After that, her thoughts were long and bitter, and their signs were on her face when Helen returned.

"What have you been doing?" Helen demanded, for she no longer had any awe of Mildred Caniper, a woman who had been helpless in her hands.

"Please don't be ridiculous, Helen."

"I'm not."

"This absurd air of authority—"

"But you look—"

"We won't discuss how I look. Where is Miriam?"

"I don't know. Yes, I do. She went to Brent Farm to get some cream. Zeb—He says you're to have cream."

Mildred made a movement which was meant to express baffled patience. "I have tried to persuade you not to use pronouns instead of proper names. Can't you hear how vulgar it is?"

"Dr. Mackenzie wishes you to have cream," Helen said meekly.

"I do not need cream, and his visits are becoming quite unnecessary."

"So he said today."

"Oh."

"But I," Helen said, smiling to herself, "wish him to come."

"And no doubt the discussion of what primarily concerns me is what kept Dr. Mackenzie so long this afternoon."

"How did you know he stayed?"

"My good Helen, though I am in bed, I am neither deaf nor an imbecile."

"Oh, I know," Helen said with a seriousness which might as well have been mockery as stupidity. "I gave him—I gave Dr. Mackenzie tea. He was driving further, and it's such a stormy day."

"Quite right. He looks overworked—ill. I don't suppose he is properly cared for."

"He has a cough. He says he often gets one," Helen almost pleaded, and she went, at the first opportunity, from the room.

She encountered Jane's solemn and sympathetic stare. "I can't have neglected him, can I?" she asked of the little girl in the pinafore, and the shadows on the landing once more became alive with the unknown. "He does cough a lot, Jane, but he says it's nothing, and he tells the truth." She added involuntarily and with her hand at her throat, "I've been so happy," and immediately the words buzzed round her with menace. She should not have said that; it was a thing hardly to be thought, and she had betrayed her secret, but it comforted her to remember that this was nearly the end of January, and before long the Easter fires would burn again and she could pray.

Between the present and that one hour in the year when she might ask for help, Zebedee's cough persisted and grew worse. He had to own to a weakness of the lungs; he suffered every winter, more or less, and there had been one which had driven him to warmer climes.

"And you never told me that before!" she cried, with her hand in that tell-tale position at her throat.

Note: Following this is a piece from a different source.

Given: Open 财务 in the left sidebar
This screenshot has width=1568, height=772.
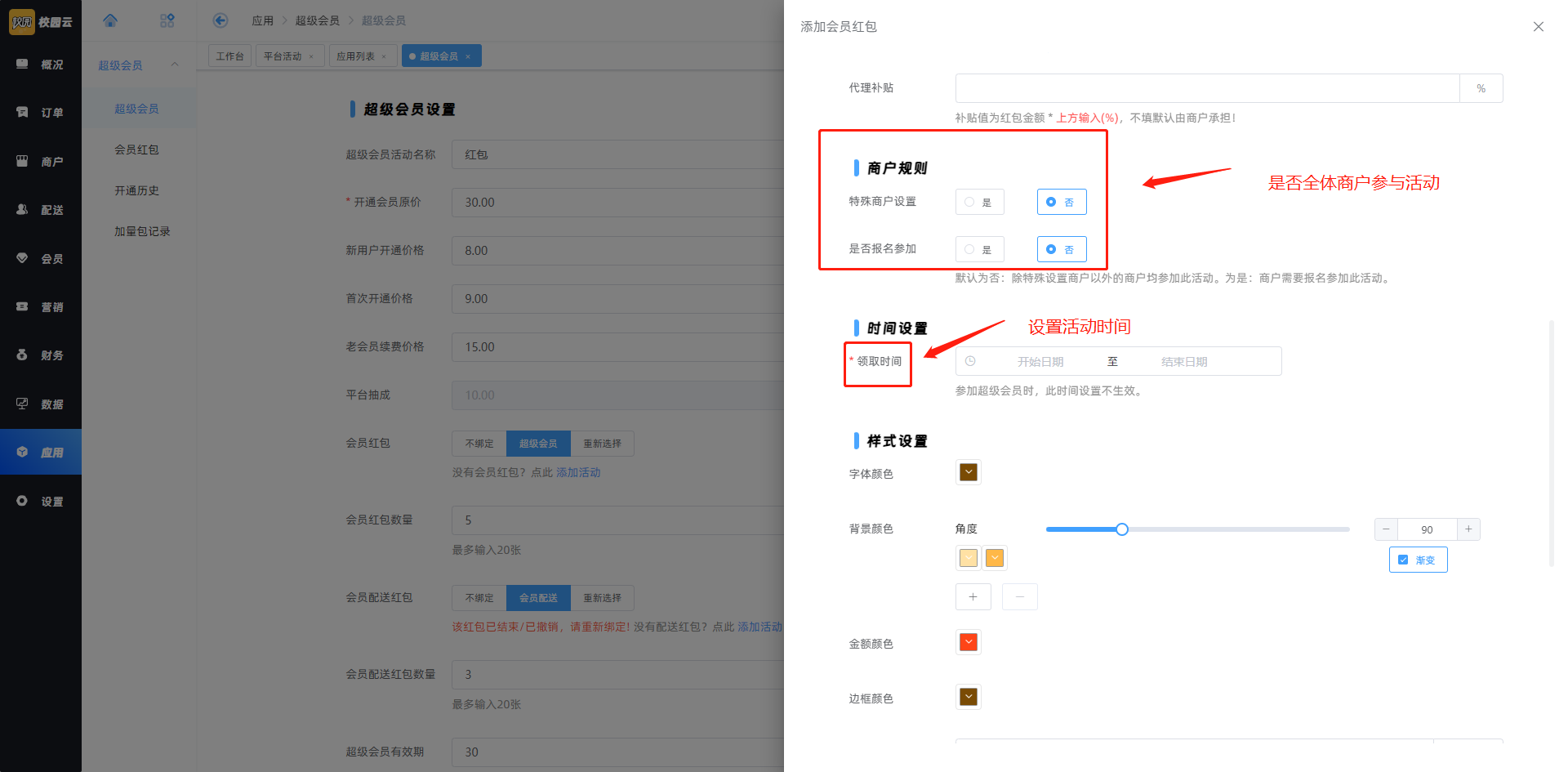Looking at the screenshot, I should pos(41,355).
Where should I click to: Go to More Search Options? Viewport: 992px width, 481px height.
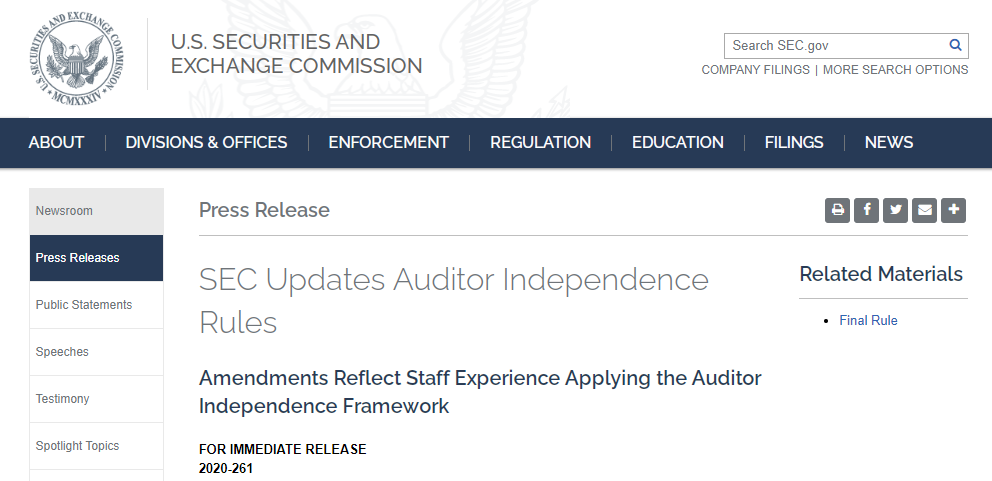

"My dear, there has been no time to tell you anything. There hasn't been one day when we could be lavish. We've counted seconds. Would I talk about my lungs?"

"Perhaps we don't really know each other," Helen said, hoping he would not intercept this hostage she was offering to fortune, and she looked at him under her raised brows, and smiled a little, tempting him.

"We don't," he said firmly, and she drew a breath. "We only know we want each other, and all the rest of our lives is to be the adventure of finding each other out."

"But I'm not adventurous," she said.

"Oh, you'll like it," he assured her, smiling with his wonderfully white teeth and still more with the little lines round his eyes. He looked at her with that practical air of adoration which was as precious to her as his rare caress; she felt doubly honoured because, in his love-making, he preserved a humour which did not disguise his worship of her. "You'll like it," he said cheerfully. "Why don't you marry me now and take care of me?"

She made a gesture towards the upper room. "How can I?"

"No, you can't. Not," he added, "so much on that account, as simply because you can't. I'd rather wait a few months more—"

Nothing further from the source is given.